Rewrite the stretch from the start of the records through the line containing "This screenshot has", replacing "interface" with "window" and keeping everything else unchanged.

Page and screen pointing records:
****************

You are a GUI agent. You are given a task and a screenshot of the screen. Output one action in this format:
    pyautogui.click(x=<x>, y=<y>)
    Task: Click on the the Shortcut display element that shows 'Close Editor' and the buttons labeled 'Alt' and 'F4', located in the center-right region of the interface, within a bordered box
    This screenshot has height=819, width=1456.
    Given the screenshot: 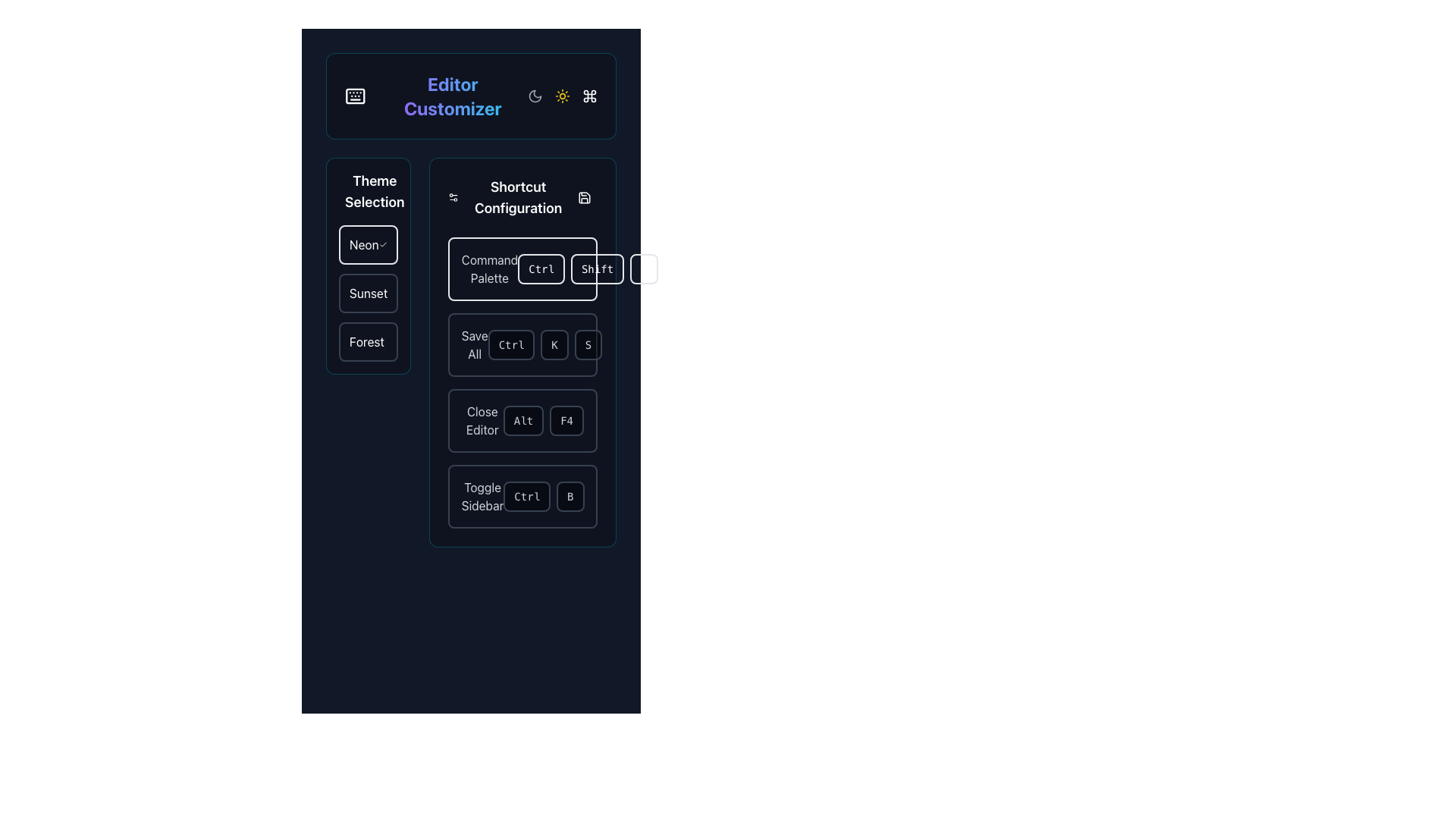 What is the action you would take?
    pyautogui.click(x=522, y=421)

****************

_THE ANSWER_
You are a GUI agent. You are given a task and a screenshot of the screen. Output one action in this format:
    pyautogui.click(x=<x>, y=<y>)
    Task: Click on the the Shortcut display element that shows 'Close Editor' and the buttons labeled 'Alt' and 'F4', located in the center-right region of the window, within a bordered box
    This screenshot has height=819, width=1456.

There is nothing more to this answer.